Along with Blake, two other 22-year-olds have made serious names for themselves as a result of the London Olympics. The first of these is Hansle Parchment. The tall, powerful hurdler looked a real contender throughout the qualifying rounds in the 110 metre event. Lining up in the final next to some more renowned names, Parchment showed tremendous focus and self-belief to power through in the second half of the race to finish a convincing third.
Not many people would have been aware of Jamaican 200 metre runner Warren Weir prior to the Games. But the effervescent young Jamaican wasn't there to make up the numbers alongside Bolt and Blake in the Jamaican team. Moreover, Weir showed he was the best of the rest, collecting a well earned bronze medal to complete a historic Jamaican one-two-three in the 200 metres.
Jamaica's achievements can be largely attributed to the superb coaching structure in place to nurture the athletes. Working alongside the athletes during Jamaica's two week stay in Birmingham, I got a real insight into the organised nature of their training system. Physios, doctors and specialist coaches all worked in close harmony to produce the best possible outcome for their athletes. This was particularly apparent within the training set-up of Parchment. Together with his coach Fitz Coleman, the Olympic bronze medallist worked closely with Dr Francois-Xavier Li from the Sport and Exercise Sciences department at the University of Birmingham. Li filmed Parchment's start on a number of occasions, and using a technology that measured the height of clearance over each hurdle, was able to give the hurdler constructive pointers to help improve the first 20 metres of his race. Such scrupulous preparation clearly benefitted the rangy athlete during his Olympic exploits.
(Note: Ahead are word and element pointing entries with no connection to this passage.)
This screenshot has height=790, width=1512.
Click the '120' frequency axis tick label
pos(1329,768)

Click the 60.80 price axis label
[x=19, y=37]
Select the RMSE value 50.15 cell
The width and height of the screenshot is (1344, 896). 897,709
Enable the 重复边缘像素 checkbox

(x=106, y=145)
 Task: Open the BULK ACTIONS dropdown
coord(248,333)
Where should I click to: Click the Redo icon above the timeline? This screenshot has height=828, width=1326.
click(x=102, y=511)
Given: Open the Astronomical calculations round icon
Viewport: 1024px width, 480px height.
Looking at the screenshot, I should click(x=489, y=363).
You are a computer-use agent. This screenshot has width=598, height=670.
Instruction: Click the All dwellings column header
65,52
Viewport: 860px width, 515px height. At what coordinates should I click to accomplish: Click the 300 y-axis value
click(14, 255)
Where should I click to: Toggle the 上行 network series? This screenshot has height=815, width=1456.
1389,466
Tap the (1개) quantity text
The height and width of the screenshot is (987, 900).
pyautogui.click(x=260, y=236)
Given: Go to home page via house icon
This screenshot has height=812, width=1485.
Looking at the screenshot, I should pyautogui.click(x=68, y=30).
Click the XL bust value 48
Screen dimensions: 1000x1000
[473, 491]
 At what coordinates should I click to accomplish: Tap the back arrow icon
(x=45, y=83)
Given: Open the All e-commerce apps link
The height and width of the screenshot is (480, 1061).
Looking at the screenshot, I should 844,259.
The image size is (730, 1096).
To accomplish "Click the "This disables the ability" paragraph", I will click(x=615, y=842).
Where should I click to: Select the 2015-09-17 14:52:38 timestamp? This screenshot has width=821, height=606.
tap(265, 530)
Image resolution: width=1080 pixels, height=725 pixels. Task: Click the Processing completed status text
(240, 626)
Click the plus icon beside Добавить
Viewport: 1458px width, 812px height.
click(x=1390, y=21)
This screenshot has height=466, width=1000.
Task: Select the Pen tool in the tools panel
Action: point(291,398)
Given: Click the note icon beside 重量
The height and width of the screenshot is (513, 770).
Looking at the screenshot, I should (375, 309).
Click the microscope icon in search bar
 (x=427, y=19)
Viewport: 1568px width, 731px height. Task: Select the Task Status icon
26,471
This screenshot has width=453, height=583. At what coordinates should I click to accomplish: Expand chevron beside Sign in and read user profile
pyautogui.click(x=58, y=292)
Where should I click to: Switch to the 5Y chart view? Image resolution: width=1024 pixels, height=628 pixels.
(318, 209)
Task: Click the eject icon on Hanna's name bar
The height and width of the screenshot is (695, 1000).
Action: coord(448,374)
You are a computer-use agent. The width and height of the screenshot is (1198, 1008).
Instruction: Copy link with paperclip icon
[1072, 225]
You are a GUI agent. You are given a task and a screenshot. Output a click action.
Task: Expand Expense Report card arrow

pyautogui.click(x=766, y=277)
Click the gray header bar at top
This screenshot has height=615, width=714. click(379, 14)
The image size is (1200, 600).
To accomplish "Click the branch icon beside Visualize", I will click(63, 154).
Repeating a winning formula is never easy. But it is exactly what the Jamaican athletics team accomplished in London. The rest of the world are no nearer finding a challenger to the duopoly of Bolt and Blake in men's sprinting and with athletes like Fraser-Pryce and Veronica Campbell-Brown still very much in the shake up for medals, the country's female charge looks strong enough too. With such a knowledgeable, harmonious and innovative training set-up, the legacy of Jamaican athletics look strong. Expect the hunted to evade capture for a while.